Hot-loop demo - watching JIT promote a function

The upstream 04_hot_code.js file demos a tight loop that gets optimised after a few thousand calls. Here is our version, original code, illustrating the same idea. Run with node --trace-opt --trace-deopt hot.js and watch V8 print the promotion line.

// hot.js - same function called ~50k times
function square(x) {
  return x * x;
}

let total = 0;
for (let i = 0; i < 50_000; i++) {
  total += square(i);
}

console.log('total =', total);
// node --trace-opt hot.js
// you will see something like: [marking ... for optimisation]

flowchart TD
  CALL[function called many times] --> IC[Inline Cache observes types]
  IC --> MONO{always same shape?}
  MONO -- yes --> MONOMORPH[monomorphic - fast inline]
  MONO -- no --> POLY{2 or 3 shapes?}
  POLY -- yes --> POLYMORPH[polymorphic - small dispatch]
  POLY -- no --> MEGA[megamorphic - de-opt path]

03Runtime + setup ch 1 - 03_verify_setup.js

Before any of this matters, you need a runtime.
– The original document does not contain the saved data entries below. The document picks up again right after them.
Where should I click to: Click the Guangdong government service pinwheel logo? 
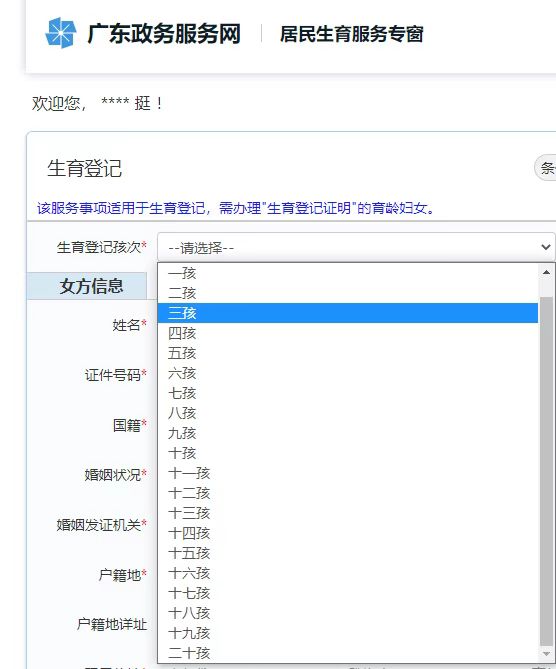[61, 33]
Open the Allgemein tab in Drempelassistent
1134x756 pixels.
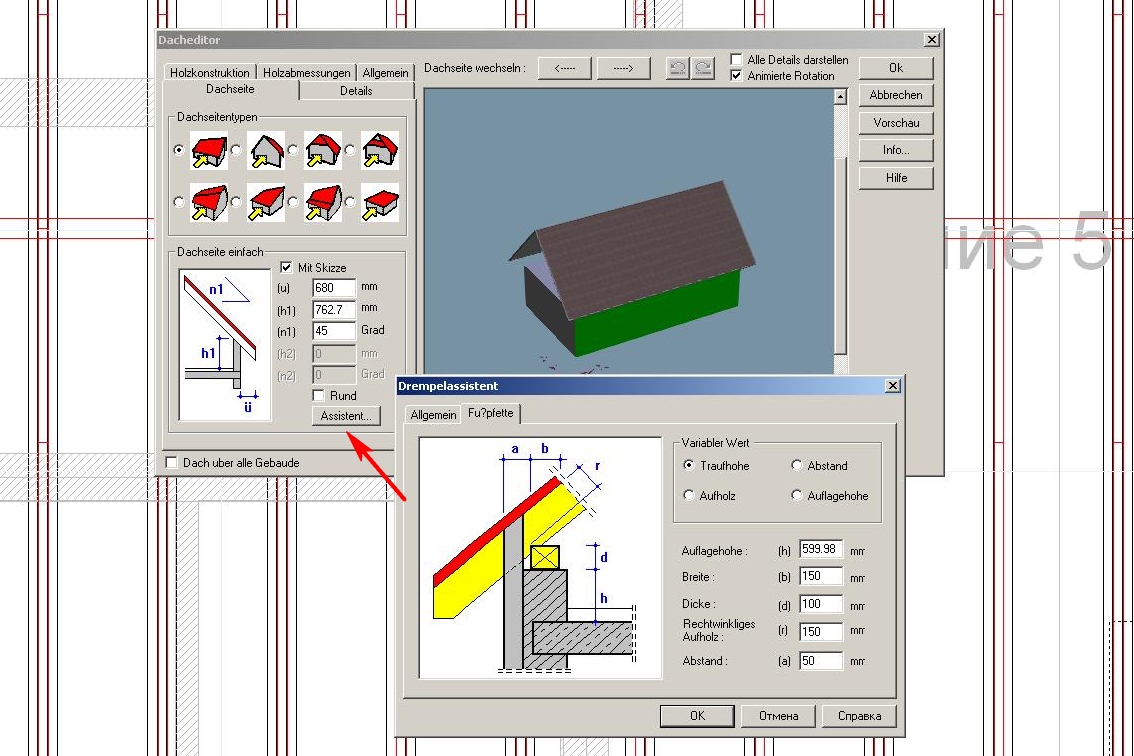[432, 414]
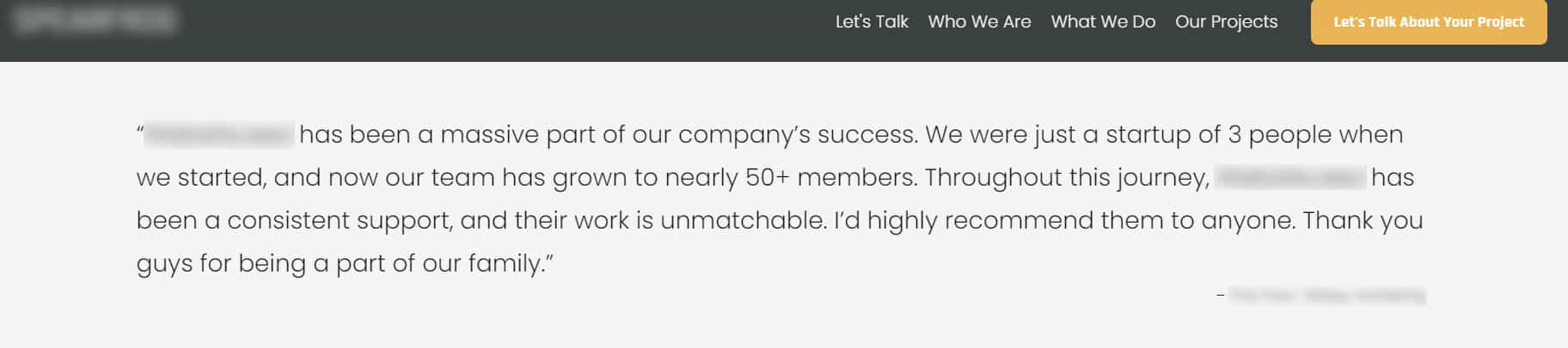This screenshot has width=1568, height=348.
Task: Go to the Who We Are page
Action: point(979,21)
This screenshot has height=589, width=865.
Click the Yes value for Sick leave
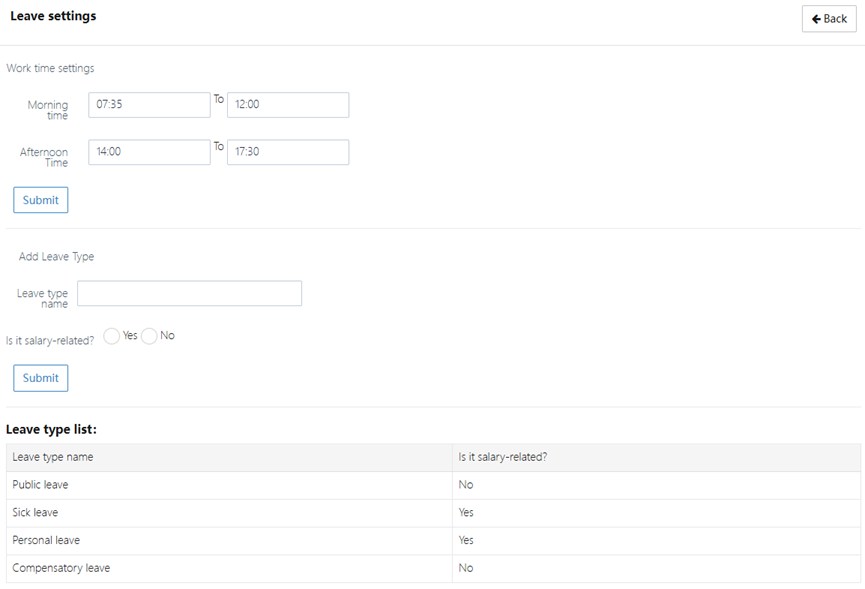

For Playwright tests we use Node.js - specifically an LTS version (long-term support), currently Node 20 or Node 22. The Node installer ships node (the runtime), npm (the package manager), and npx (a runner for one-off tools). On Windows we recommend the official installer; on macOS use brew install node; on Linux use nvm so multiple versions can coexist.

flowchart LR
  A[Download Node LTS] --> B[Run installer]
  B --> C[node -v]
  C --> D[npm -v]
  D --> E[npx -v]
  E --> F[node -e \"console.log('ok')\"]
  F --> G[Ready to run Playwright]

The verify-setup snippet

A one-file sanity check, original code. Save as verify.js and run with node verify.js. Confirms the version, the global name, and that process is available.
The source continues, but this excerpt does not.